Matt at No-sword has a post describing the remarkable process by which Buddhist sutras were translated from Sanskrit into Chinese a bit over a millennium ago. It began with a Lead Translator who read the Sanskrit original aloud, included what Matt translates as a “Meaning Certifier,” a “Text Certifier,” a “Scribe Learned in Sanskrit,” a “Receiver via Brush,” a “Text Composer,” and a “Translation Barger-into,” and was finished off by a “Trimmer/Finalizer” and the following ultimate touch:
潤文官 (“Text-Juicing Official”): Determined whether the translation was appropriate as Chinese text, and added rhetorical flourish as necessary.

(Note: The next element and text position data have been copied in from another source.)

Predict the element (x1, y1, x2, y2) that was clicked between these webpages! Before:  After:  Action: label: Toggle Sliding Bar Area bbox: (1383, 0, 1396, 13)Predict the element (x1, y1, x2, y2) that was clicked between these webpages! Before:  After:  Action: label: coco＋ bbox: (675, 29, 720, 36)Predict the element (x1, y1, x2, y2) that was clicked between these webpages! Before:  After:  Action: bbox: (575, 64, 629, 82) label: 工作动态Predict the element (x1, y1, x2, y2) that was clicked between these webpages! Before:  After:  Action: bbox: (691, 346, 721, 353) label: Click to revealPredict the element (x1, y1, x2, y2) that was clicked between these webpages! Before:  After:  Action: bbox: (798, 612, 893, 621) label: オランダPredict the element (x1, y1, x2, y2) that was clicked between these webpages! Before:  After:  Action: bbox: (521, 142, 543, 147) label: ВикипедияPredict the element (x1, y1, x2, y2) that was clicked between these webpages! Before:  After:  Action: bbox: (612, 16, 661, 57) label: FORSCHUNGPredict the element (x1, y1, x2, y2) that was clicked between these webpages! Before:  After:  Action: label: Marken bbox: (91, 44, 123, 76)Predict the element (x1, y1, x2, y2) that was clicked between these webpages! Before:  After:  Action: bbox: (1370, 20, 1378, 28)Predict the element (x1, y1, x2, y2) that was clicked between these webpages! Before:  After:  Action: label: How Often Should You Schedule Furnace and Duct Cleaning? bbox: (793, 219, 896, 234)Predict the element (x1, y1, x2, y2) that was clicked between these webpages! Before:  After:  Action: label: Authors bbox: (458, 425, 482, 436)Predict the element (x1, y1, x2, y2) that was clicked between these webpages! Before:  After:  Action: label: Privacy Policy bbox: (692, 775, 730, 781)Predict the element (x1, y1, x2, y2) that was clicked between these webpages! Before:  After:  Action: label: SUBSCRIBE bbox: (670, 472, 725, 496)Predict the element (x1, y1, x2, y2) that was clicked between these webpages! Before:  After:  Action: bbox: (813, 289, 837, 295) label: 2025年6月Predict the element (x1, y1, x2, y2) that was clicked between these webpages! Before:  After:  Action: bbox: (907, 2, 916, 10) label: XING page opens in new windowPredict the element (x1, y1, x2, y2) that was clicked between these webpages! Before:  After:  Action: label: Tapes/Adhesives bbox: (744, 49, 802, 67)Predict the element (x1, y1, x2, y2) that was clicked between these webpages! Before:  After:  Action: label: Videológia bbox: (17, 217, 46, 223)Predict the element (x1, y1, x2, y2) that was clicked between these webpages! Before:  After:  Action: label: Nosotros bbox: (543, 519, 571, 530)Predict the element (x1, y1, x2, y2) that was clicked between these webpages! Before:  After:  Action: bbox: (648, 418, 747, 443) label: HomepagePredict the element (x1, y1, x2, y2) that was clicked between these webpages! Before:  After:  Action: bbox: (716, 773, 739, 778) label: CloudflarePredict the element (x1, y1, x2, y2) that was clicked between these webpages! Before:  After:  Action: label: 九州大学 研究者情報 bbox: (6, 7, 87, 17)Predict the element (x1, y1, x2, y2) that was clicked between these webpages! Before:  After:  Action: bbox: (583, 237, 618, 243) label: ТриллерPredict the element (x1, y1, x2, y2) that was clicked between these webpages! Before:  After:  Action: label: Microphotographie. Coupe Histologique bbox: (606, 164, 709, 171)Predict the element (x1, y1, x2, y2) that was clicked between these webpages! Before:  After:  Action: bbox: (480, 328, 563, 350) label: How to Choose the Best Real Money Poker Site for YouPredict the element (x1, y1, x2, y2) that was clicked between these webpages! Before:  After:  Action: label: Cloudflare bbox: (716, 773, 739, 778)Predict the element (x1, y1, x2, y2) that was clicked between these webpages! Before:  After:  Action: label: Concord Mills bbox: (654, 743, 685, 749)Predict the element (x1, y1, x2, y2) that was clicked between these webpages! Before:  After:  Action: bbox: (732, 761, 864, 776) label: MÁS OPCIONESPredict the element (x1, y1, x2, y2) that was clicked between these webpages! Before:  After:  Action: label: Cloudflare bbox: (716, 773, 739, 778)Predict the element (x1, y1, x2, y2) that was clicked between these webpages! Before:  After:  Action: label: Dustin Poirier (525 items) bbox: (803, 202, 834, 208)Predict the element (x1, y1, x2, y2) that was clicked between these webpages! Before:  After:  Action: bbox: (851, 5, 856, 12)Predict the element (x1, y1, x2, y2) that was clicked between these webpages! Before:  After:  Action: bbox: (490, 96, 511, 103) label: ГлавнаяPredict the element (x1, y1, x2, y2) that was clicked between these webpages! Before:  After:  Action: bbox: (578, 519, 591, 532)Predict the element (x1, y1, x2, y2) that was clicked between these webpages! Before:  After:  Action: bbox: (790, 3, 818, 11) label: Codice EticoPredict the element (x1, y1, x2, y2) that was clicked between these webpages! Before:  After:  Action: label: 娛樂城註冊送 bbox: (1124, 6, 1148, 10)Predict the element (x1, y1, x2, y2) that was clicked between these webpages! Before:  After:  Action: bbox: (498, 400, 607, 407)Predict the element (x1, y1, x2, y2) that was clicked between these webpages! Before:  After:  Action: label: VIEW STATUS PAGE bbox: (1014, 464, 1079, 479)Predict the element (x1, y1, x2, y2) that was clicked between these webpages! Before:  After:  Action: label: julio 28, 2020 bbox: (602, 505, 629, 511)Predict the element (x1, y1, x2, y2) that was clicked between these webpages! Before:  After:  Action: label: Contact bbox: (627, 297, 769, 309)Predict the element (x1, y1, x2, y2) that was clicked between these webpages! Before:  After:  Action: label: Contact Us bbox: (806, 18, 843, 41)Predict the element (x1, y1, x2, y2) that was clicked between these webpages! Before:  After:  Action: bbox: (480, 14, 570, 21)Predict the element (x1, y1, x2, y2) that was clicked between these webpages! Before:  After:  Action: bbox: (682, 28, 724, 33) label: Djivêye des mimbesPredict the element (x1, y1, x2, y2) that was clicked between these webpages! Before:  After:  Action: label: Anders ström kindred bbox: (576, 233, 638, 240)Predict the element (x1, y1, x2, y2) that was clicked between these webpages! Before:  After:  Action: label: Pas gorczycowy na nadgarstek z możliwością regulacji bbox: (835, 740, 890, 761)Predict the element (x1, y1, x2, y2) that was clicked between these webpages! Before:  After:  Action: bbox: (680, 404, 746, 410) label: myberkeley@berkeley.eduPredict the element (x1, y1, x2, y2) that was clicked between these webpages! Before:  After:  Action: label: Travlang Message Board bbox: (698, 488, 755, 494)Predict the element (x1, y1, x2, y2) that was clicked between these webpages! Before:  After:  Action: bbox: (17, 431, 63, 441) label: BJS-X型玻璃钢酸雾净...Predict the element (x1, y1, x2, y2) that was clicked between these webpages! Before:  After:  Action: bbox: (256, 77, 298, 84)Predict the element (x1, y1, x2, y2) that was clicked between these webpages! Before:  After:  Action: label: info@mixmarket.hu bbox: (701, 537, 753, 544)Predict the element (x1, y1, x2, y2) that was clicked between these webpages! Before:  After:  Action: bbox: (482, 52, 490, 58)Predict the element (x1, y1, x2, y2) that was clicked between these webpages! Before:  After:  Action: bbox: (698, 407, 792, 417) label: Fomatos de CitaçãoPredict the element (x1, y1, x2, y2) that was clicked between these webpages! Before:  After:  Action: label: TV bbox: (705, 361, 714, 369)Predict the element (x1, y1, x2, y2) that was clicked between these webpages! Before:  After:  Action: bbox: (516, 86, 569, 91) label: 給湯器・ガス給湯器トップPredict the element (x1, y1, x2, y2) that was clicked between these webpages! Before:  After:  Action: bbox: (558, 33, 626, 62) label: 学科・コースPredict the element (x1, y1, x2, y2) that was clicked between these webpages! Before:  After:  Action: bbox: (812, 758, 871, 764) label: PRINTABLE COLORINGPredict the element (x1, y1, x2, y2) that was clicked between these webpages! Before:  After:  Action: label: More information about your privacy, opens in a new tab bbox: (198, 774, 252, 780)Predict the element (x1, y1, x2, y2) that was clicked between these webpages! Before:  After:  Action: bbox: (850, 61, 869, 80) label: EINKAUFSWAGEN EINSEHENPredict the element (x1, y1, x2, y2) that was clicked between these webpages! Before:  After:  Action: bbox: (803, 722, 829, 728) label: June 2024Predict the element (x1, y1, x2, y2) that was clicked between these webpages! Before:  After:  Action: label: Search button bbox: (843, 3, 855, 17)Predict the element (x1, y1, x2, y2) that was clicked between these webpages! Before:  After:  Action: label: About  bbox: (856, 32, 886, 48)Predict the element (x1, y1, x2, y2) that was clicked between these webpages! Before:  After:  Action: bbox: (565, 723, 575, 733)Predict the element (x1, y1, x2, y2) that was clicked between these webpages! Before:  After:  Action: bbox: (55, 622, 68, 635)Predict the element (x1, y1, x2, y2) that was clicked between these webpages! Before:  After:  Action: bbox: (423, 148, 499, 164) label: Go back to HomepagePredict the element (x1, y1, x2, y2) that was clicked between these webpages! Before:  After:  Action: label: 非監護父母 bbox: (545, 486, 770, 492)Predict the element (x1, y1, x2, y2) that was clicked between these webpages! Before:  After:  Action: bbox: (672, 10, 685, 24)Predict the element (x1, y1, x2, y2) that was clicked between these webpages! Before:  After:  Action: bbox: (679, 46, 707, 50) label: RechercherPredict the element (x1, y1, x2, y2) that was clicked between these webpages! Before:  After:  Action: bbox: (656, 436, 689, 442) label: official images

For example, the “度一切苦厄” (“he crossed beyond all suffering and difficulty”) of “照見五蘊皆空 度一切苦厄” (“he illuminated the five skandhas and saw that they were all empty, and he crossed beyond all suffering and difficulty”) was not in the original; it was added at this stage. The previous eight steps were performed by monks, but this step was performed by a lay official.
When that sutra was done, it had been translated to a fare-thee-well, let me tell you. (Of course, then the efficiency experts got involved and now they just shove it into Google Translate and let the chips fall where they may.)